> **GIVEN TEXT**
Limit Free API Paid API
Supported formats PDF, images (JPG/PNG/BMP/TIFF/WebP) 20+ formats (PDF, images, Word, Excel, PPT, HTML, OFD, etc.)
Daily usage 1,000 pages Per plan
File size 10MB 500MB
PDF pages 1,000 pages
XLS/XLSX/CSV ≤ 2,000 rows × 100 cols per sheet
TXT ≤ 100KB
Image dimensions 20–20,000 px 20–20,000 px

Notes

  • For more details on capabilities and parameters, refer to the Parse Config Documentation.
  • Enable only the capabilities you need to optimize performance and response size.
  • Default values are optimized for common use cases.

API Response Structure

Top-Level Output Variables

The tool returns structured data with the following output variables:

Variable Type Description
text string The full document content in Markdown format (from API's markdown field)
elements array of object List of structured elements extracted from the document
pages array of object List of page metadata (only returned if pages capability is enabled)
title_tree array of object Hierarchical title tree / table of contents (only returned if title_tree capability is enabled)
images array of object List of images uploaded to Dify (only returned if include_image_data is enabled and images are present)

Field Details

text

  • Type: string
  • Description:
    The entire document content formatted in Markdown. This comes directly from the API's markdown field and includes proper formatting for headings, paragraphs, tables, images, etc.

elements

  • Type: array of objects
  • Description:
    List of structured elements extracted from the document. Each element represents a semantic unit (title, paragraph, table, image, etc.) with metadata.

Each element object contains:

Field Type Description
element_id string Unique identifier for the element
type string Element type: Title, NarrativeText, ListItem, Table, Image, Formula, Header, Footer, PageNumber, FigureCaption, TableCaption, PageBreak, CodeSnippet, UncategorizedText
sub_type string Optional sub-type for further classification (e.g., for Image: stamp, qrcode, barcode, chart)
text string Text content of the element
page_number integer Page number where the element appears (starting from 1)
coordinates array 8-element array representing normalized quadrilateral coordinates [x1,y1,x2,y2,x3,y3,x4,y4] in range [0,1]
metadata object Element metadata (see below)
objects array Inline objects within the element (only if include_inline_objects is enabled)

> **AIM**
Can you extract everything from "Top-Level Output Variables" down to "pages capability is enabled)" in the API documentation, word for word? These records have no connection to the API documentation above.

(Entries on locating words and elements)
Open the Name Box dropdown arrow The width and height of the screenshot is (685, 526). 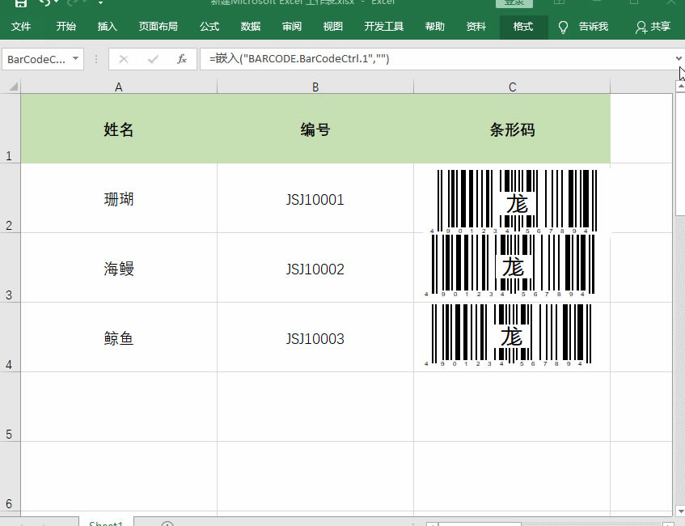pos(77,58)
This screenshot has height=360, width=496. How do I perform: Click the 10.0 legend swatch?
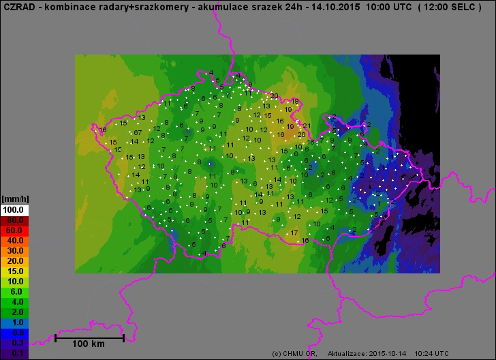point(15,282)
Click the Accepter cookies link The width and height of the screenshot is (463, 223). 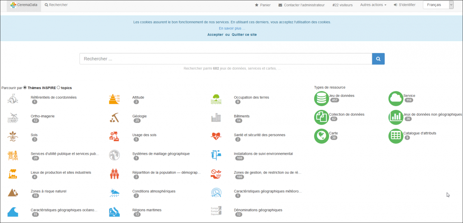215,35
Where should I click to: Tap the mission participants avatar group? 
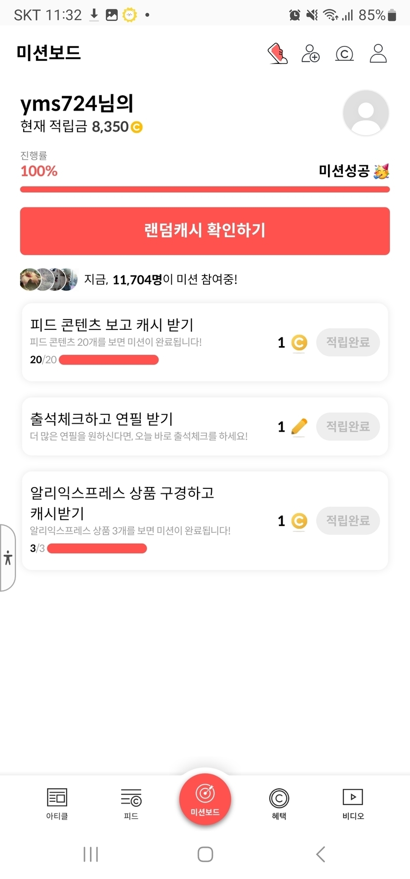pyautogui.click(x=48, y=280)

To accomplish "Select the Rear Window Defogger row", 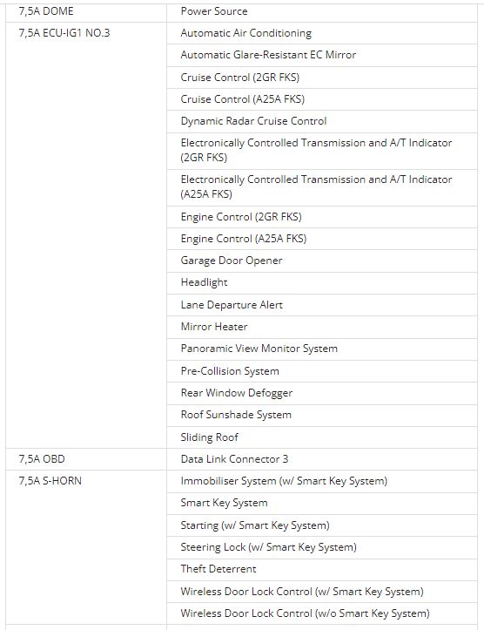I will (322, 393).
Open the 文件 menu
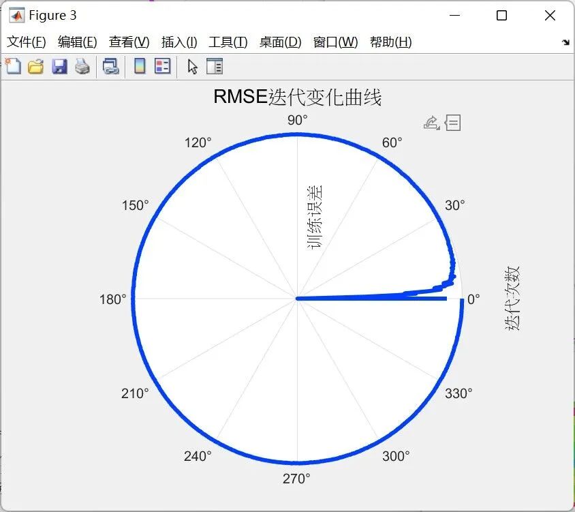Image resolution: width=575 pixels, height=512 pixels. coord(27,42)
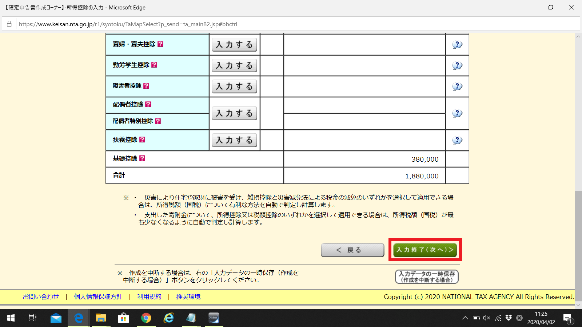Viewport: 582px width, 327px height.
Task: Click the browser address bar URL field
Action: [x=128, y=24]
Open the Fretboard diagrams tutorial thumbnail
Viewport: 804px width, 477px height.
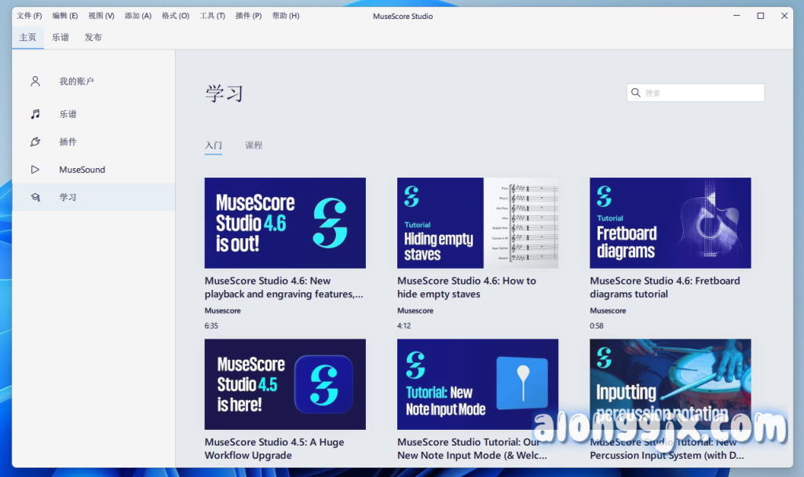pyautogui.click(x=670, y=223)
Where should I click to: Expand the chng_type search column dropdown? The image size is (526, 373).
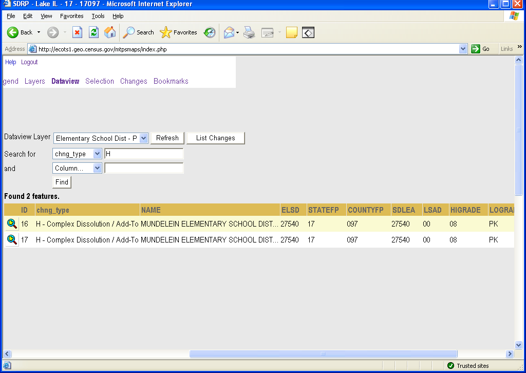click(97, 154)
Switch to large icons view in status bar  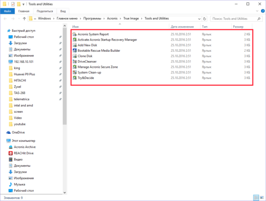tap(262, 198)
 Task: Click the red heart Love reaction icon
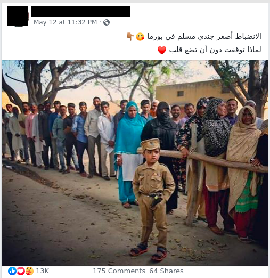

> **RESULT OF THE TASK**
Top-Level Output Variables

The tool returns structured data with the following output variables:

Variable Type Description
text string The full document content in Markdown format (from API's markdown field)
elements array of object List of structured elements extracted from the document
pages array of object List of page metadata (only returned if pages capability is enabled)